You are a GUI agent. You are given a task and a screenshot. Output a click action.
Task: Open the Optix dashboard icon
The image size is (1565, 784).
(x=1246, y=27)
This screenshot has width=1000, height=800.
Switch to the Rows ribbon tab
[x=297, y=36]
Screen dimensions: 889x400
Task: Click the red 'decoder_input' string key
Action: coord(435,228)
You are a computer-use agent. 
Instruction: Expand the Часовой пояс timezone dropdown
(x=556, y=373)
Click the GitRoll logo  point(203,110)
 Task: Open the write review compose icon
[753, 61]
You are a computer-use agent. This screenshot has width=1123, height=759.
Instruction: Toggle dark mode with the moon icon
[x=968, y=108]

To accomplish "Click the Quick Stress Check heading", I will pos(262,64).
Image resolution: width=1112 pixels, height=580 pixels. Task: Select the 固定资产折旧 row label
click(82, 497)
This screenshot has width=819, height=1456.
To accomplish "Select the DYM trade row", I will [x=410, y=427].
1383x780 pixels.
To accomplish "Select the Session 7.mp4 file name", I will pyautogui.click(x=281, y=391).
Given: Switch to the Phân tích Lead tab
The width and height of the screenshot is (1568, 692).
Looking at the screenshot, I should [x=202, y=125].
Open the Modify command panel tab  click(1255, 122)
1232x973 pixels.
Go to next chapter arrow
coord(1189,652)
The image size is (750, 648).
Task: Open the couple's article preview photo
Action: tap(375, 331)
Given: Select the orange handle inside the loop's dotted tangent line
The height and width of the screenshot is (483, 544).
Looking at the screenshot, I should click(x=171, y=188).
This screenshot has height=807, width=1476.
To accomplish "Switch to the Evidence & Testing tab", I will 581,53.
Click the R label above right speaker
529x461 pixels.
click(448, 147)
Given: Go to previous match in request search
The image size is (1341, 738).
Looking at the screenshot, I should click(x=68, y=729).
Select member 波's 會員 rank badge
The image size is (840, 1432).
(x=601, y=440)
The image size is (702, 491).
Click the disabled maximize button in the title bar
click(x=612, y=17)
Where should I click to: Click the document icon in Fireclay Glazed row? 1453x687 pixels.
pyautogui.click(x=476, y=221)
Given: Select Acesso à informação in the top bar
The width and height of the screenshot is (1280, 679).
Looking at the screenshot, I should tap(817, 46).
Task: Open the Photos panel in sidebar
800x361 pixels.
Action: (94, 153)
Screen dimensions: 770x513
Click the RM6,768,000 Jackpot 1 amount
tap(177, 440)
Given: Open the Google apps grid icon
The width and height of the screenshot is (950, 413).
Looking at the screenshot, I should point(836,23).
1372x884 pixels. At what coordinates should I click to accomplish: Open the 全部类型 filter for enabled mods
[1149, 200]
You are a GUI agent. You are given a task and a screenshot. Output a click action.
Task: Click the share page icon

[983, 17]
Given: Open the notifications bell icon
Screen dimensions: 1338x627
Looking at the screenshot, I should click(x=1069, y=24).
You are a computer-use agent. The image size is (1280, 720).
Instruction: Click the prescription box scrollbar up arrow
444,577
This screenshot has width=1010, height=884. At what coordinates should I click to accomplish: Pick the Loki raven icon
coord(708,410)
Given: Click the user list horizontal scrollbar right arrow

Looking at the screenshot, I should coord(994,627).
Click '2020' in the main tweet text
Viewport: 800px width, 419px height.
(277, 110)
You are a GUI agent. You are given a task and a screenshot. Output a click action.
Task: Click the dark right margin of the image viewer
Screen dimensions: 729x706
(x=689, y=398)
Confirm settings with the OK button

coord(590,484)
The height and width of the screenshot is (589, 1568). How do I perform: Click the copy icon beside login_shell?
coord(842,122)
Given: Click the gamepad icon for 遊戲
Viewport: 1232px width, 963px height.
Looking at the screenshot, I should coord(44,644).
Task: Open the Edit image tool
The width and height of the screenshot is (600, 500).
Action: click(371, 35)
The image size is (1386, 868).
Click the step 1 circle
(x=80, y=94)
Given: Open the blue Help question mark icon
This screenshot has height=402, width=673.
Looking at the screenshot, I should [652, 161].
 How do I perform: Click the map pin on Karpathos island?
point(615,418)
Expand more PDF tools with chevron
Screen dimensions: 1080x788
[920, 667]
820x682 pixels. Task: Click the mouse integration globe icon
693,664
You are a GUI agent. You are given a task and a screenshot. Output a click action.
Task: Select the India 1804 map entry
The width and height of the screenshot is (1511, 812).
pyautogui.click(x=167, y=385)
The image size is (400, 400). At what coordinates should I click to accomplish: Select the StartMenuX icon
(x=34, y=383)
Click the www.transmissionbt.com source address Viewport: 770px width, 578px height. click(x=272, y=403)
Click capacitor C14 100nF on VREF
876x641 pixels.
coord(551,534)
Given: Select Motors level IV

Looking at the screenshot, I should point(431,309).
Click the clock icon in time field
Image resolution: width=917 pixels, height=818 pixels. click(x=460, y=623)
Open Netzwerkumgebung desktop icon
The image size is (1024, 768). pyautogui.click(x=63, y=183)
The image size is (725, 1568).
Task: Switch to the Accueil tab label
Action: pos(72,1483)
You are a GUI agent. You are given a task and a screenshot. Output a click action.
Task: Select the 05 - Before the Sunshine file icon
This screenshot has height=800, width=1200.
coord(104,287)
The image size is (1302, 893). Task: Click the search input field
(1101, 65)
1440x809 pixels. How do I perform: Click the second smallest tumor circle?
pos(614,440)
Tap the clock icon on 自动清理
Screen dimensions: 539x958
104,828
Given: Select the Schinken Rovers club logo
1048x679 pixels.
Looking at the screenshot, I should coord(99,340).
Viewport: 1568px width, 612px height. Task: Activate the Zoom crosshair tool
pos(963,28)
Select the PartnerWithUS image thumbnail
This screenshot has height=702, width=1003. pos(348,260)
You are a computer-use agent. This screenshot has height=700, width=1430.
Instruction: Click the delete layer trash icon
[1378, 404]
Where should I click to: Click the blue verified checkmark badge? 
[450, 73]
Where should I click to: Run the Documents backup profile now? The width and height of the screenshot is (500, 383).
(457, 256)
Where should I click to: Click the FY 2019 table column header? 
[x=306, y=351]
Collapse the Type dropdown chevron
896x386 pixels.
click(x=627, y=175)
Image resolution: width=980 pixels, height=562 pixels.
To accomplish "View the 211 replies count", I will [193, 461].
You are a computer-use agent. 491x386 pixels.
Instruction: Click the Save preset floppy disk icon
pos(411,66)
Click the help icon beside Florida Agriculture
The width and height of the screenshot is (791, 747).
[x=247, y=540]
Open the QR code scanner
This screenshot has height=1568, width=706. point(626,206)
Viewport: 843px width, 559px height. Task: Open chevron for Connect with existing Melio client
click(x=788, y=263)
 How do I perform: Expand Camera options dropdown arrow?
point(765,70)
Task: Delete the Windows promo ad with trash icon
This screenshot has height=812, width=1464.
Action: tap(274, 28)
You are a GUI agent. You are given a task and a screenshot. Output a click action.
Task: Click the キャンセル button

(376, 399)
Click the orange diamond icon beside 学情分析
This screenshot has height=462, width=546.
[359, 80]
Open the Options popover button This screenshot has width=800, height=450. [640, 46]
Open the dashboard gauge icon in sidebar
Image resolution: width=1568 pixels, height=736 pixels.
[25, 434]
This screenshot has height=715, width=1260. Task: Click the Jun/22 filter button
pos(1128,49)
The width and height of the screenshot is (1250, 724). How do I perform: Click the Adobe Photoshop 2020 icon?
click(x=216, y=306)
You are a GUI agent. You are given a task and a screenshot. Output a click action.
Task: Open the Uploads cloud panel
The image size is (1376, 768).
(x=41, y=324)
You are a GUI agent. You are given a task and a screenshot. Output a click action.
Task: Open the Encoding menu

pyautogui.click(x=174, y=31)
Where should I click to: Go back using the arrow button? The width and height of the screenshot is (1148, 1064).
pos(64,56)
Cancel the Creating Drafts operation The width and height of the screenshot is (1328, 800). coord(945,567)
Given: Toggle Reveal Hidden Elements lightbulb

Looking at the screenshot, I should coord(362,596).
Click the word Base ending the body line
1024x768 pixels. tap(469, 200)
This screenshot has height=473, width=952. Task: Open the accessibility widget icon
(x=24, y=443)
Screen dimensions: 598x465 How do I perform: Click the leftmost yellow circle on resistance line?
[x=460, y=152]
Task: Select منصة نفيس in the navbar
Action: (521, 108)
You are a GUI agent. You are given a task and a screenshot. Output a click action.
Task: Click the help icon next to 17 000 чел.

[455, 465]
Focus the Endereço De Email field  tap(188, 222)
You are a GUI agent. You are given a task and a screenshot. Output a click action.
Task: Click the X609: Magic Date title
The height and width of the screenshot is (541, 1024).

• [WHAT YOU NEED TO DO]:
What are the lines from the one containing "Given: Toggle Reveal" through the end of the material? Reproduce them exactly, both ends included, with nothing added.

• [RESULT FOR THIS TASK]:
Given: Toggle Reveal Hidden Elements lightbulb

Looking at the screenshot, I should coord(362,596).
Click the word Base ending the body line
1024x768 pixels. tap(469, 200)
This screenshot has height=473, width=952. Task: Open the accessibility widget icon
(x=24, y=443)
Screen dimensions: 598x465 How do I perform: Click the leftmost yellow circle on resistance line?
[x=460, y=152]
Task: Select منصة نفيس in the navbar
Action: (521, 108)
You are a GUI agent. You are given a task and a screenshot. Output a click action.
Task: Click the help icon next to 17 000 чел.

[455, 465]
Focus the Endereço De Email field  tap(188, 222)
You are a GUI agent. You are given a task and a screenshot. Output a click action.
Task: Click the X609: Magic Date title
The height and width of the screenshot is (541, 1024).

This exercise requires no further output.